Extreme makeover: Oil services company edition
When Halliburton initially proposed to Baker Hughes back in 2014, it put a kicker in the negotiated deal: It would pay Baker Hughes $3.5 billion if the deal didn't go through. At the time, it seemed like a non-issue because so many analysts assumed the deal would happen. As time went on, however, it became apparent that antitrust regulators weren't keen on it and that it would require significant asset sales to complete it.
So when Halliburton finally walked away, it left Baker Hughes $3.5 billion richer. In fact, the injection of cash was so significant that the company now has more cash on the balance sheet than total debt outstanding. This left Baker Hughes in a rather envious financial position. Immediately following the announcement of the breakup, Baker Hughes management said that it intended to use the cash to pay down about $1 billion in debt and buy back $1.5 billion in shares.
After getting the financial statement touch-up, though, General Electric came calling with its own offer to combine its oil and gas business segment with Baker Hughes' and create a unique company that would be co-owned by both GE and current Baker Hughes investors.
The current proposal, as it stands, would involve GE giving the entirety of its oil and gas division and $7.4 billion in cash for a 62.5% stake in the new business. That cash will be used to give current Baker Hughes investors a special dividend of $17.50 per share.
Based on the investor presentations from the two companies, the combination of GE's equipment manufacturing, its industrial Internet of Things analysis platforms, and Baker Hughes' contract services businesses will provide a unique offering to its oil and gas customers.
The combined company will increase in size and scale to compete with the industry giant Schlumberger (NYSE:SLB), and the tie-up will save the combined company about $1.6 billion in revenue and cost synergies by 2020.
What is also promising about this deal is that there is a much greater chance of it getting regulatory approval than the Halliburton/Baker Hughes merger. Halliburton and Baker Hughes have a lot of overlapping services that would have consolidated the market. Baker Hughes and General Electric, on the other hand, combine contract services and equipment manufacturing, so there are fewer worries of monopolistic pricing from only one or two players in the industry.

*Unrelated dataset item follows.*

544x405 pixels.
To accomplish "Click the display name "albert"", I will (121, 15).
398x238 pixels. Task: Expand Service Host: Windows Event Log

Adding it all up, you have a company with a huge cash infusion, a deal to become a larger, more diverse stand-alone company, and an improving oil market. That recipe is pretty much how we got to Baker Hughes' 40% gain last year.
Room to run in 2017?
After such a large run-up on share price, you have to question whether there is any more juice to squeeze out of Baker Hughes' stock. After all, the company has perpetually underperformed both Halliburton and Schlumberger on margins and returns for years.
Based on the investor presentations from General Electric and Baker Hughes, the company they are looking to create is like nothing we have seen in the oil and gas industry, and so it is hard to judge based on past experiences whether it will lead to the returns that they hope it will create.
The other thing to consider here is the stock's current valuation, which is also a tricky situation. At today's stock price, we're looking at a company that is trading at a price to tangible book value of 3.0 times. These numbers by themselves don't scream overvalued, but there is something else to consider: that proposed special dividend from General Electric.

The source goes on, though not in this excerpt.